*** Block opens ***

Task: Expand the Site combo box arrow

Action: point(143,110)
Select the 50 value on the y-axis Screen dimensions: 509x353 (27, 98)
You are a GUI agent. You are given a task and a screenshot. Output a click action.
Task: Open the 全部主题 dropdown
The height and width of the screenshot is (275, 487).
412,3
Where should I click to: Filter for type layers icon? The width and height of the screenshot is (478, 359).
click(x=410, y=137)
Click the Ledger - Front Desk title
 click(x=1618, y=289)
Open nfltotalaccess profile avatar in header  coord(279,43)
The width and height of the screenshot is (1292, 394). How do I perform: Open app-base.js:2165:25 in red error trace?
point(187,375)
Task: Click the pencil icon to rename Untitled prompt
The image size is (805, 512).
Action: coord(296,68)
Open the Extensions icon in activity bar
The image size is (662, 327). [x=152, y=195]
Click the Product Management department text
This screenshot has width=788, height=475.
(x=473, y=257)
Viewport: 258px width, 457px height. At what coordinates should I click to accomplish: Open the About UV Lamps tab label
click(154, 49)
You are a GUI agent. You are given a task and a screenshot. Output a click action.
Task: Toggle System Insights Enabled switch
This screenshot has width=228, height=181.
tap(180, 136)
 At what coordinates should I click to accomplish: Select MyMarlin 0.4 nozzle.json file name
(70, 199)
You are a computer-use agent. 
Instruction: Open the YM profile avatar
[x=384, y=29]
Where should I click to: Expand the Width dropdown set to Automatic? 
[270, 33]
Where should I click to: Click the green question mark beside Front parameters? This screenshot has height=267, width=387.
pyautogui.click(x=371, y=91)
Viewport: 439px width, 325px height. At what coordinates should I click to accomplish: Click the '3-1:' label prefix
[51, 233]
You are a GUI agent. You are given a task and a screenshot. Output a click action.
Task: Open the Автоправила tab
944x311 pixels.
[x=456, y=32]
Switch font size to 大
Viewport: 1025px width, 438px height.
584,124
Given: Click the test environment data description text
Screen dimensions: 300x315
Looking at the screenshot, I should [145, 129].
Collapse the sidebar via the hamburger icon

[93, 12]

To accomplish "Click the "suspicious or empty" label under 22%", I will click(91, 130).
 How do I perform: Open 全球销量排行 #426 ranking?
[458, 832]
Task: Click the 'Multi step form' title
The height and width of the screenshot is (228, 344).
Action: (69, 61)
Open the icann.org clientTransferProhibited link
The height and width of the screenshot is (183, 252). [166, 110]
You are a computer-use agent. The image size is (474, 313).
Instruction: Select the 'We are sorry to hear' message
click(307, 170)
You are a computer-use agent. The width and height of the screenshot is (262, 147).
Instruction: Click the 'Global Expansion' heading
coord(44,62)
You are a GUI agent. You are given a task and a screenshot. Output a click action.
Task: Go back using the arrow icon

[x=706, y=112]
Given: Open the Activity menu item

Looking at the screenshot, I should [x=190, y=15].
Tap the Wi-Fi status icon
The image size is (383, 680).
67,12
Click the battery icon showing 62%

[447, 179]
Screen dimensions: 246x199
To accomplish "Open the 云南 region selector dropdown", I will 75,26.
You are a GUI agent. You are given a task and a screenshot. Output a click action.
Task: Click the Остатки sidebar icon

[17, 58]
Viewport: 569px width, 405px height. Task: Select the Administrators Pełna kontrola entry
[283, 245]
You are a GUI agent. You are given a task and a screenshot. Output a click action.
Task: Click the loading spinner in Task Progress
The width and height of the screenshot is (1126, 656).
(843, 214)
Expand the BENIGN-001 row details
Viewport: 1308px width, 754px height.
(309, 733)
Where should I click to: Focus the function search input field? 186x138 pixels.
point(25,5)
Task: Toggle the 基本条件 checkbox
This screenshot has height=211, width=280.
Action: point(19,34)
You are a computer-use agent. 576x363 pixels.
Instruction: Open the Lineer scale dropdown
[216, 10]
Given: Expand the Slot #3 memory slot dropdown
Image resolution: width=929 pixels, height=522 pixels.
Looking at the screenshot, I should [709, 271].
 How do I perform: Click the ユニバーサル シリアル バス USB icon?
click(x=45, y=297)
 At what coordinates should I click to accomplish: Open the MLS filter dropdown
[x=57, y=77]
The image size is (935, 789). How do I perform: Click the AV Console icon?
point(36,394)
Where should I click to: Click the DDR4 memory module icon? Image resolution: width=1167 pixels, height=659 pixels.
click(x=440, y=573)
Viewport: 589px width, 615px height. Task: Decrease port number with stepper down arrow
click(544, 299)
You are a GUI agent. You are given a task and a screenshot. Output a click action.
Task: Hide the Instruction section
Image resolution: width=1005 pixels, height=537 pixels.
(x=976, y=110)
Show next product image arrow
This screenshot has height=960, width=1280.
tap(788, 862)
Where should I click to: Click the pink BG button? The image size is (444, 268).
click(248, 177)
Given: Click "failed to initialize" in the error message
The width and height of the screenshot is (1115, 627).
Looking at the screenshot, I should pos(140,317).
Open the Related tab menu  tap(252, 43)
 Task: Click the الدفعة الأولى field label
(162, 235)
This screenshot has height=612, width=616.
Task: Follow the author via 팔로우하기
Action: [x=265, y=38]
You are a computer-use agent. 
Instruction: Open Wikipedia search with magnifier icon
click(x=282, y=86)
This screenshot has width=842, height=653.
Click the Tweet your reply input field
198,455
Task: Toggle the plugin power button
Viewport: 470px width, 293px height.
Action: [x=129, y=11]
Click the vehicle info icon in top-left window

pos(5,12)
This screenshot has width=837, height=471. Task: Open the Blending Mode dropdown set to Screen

*** Block closes ***

§ **Task to carry out**
Among the lines above, find those holding the word "will" and state how many there are, number only.

§ **Answer for this exercise**
2